How fast is DuckDB on these files?

This dashboard reads the raw Datablist CSVs directly — no database to stand up, no ETL. Dashdown's csv connector loads each file into an embedded DuckDB as a table, and every chart you see is a SQL query DuckDB runs over those tables.

Rows in DuckDB

Customers · 333 MB CSV

Organizations · 135 MB CSV

Products · 155 MB CSV

Measured on the 2 M-row customer file #

Running a few representative aggregations over the 333 MB / 2,000,000-row customers.csv with DuckDB (Apple Silicon, multi-threaded):

Query	Rows scanned	Time
`count(*)`	2,000,000	~0.14 s
Top countries (`GROUP BY country`)	2,000,000	~0.12 s
Sign-ups per month (`date_trunc` + `GROUP BY`)	2,000,000	~0.13 s
Top companies (`GROUP BY company`, 1.16 M distinct)	2,000,000	~0.14 s

The one-time cost of loading all three CSVs (≈ 620 MB) into DuckDB tables is ~2 s; after that, aggregations are sub-second.

Try it live

Run dashdown serve . and change a filter on any dataset page — DuckDB re-runs the SQL on the full dataset between keystrokes.
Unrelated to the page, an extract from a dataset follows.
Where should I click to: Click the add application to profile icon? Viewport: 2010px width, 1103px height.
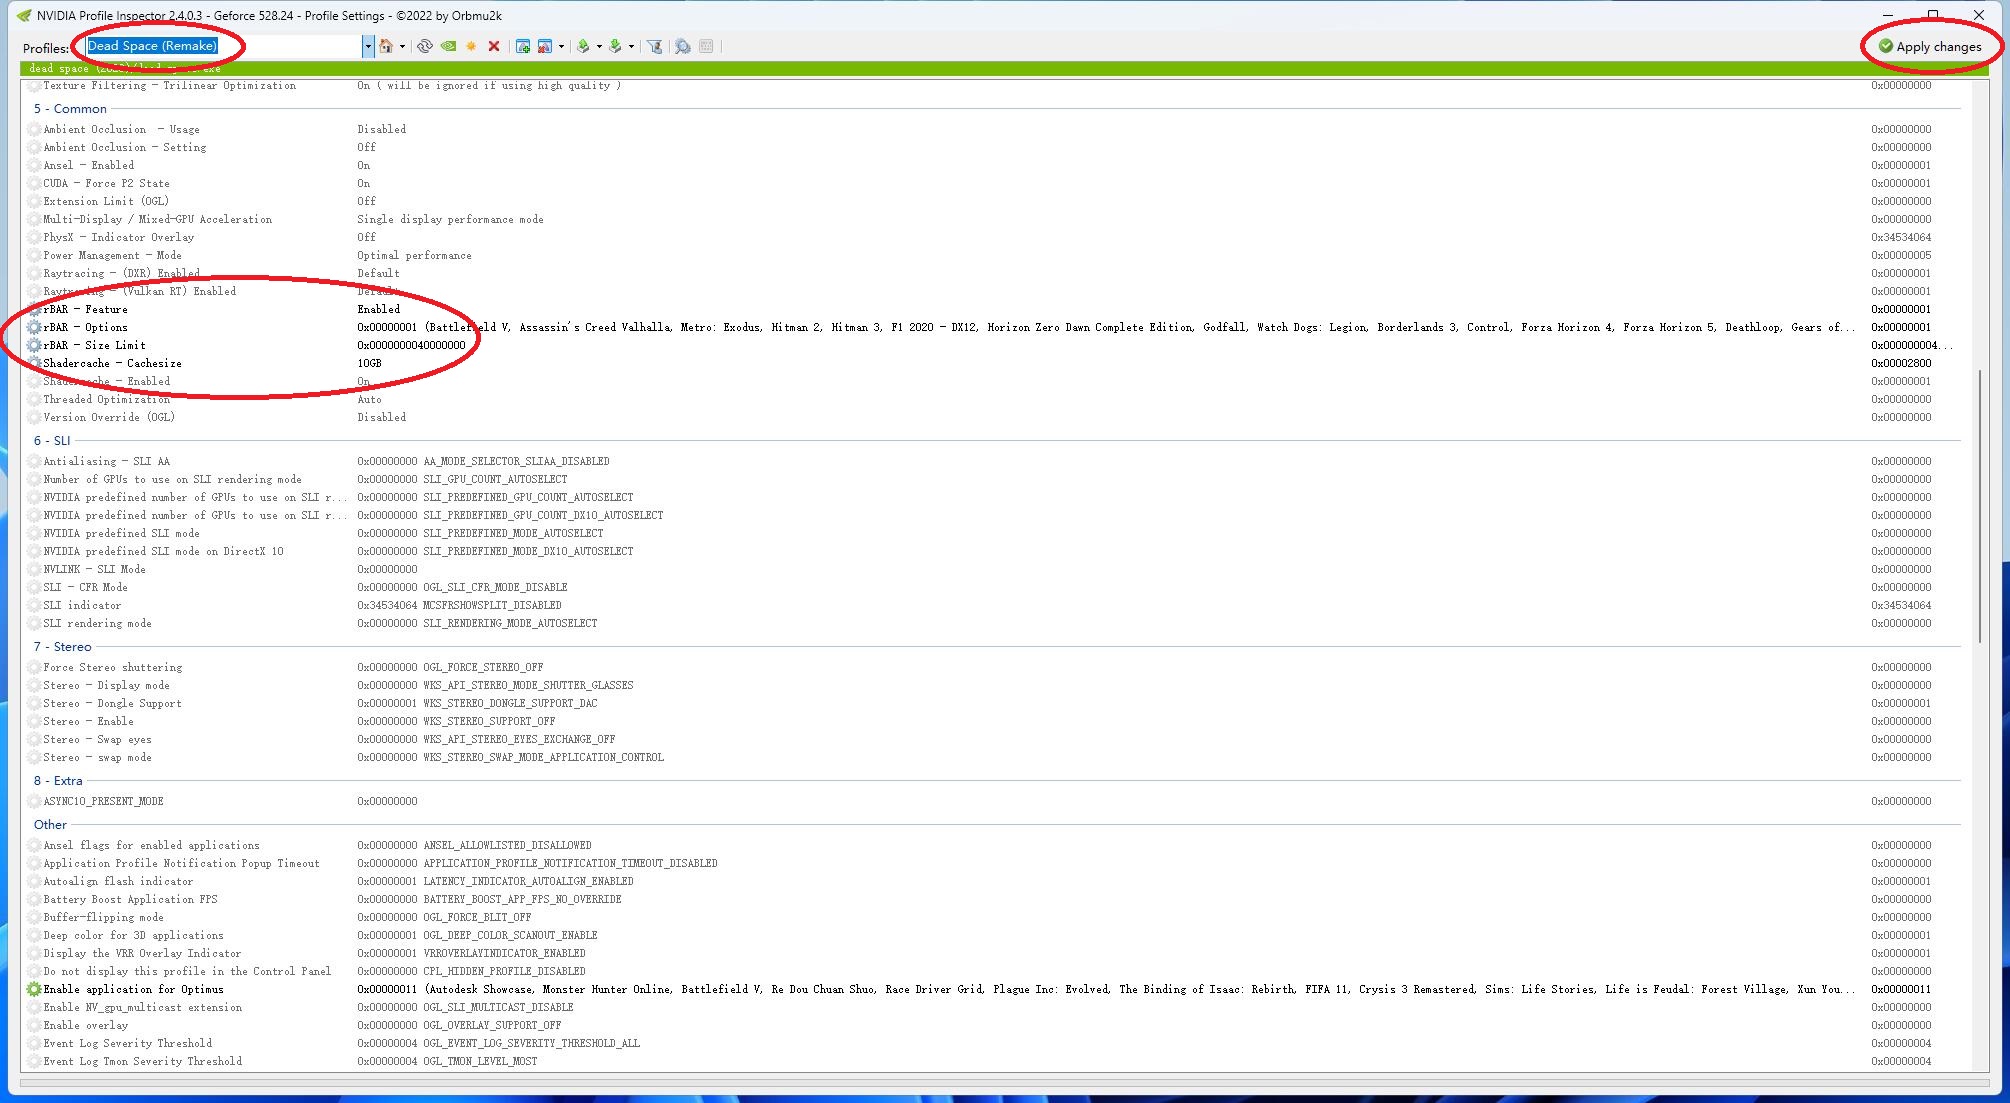point(522,46)
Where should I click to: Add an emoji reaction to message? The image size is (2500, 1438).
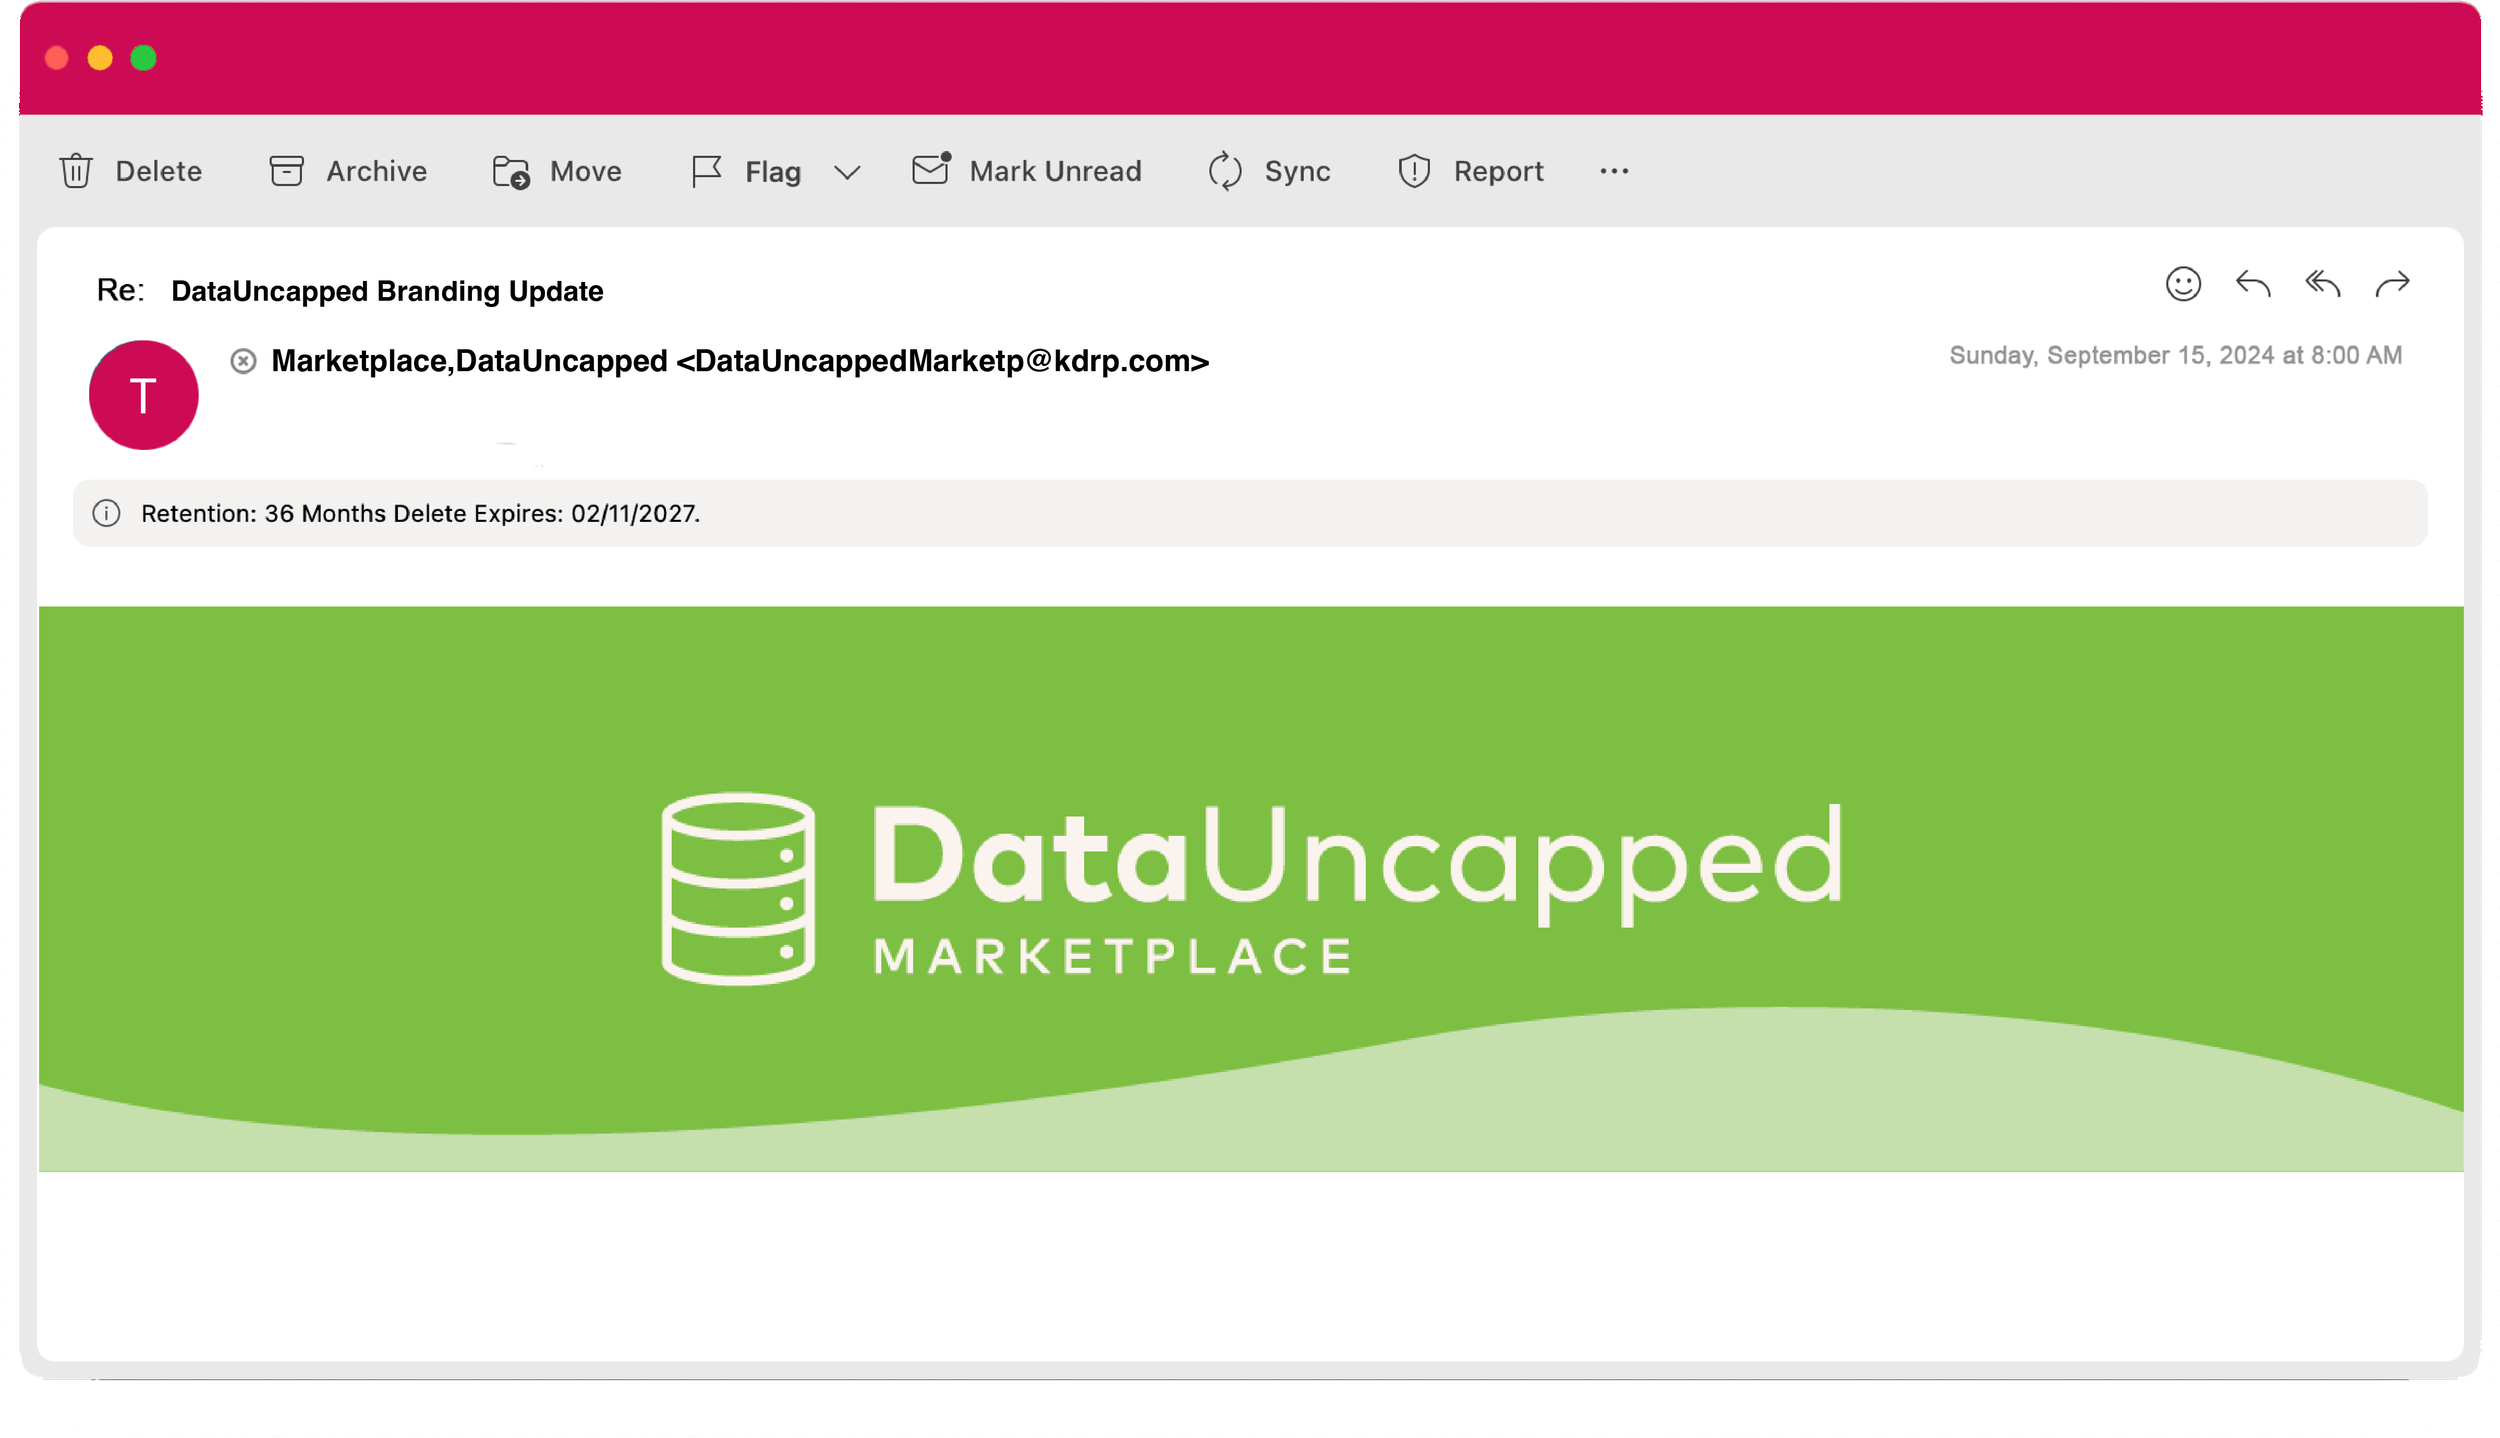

On this statically deployed copy, every query was pre-computed once at build time and the result snapshots ship as JSON, so the page loads instantly with no server in the loop.

Why it's quick #

Columnar + vectorized. DuckDB reads only the columns a query touches and processes them in batches, so a GROUP BY over one column never pays for the other eleven.
Multi-threaded scans. A single aggregation fans out across cores — the 333 MB scan is shared, not serial.
No copy, no server. The CSV is the database. There's no load step into Postgres, no network round-trip — DuckDB runs in-process next to the dashboard.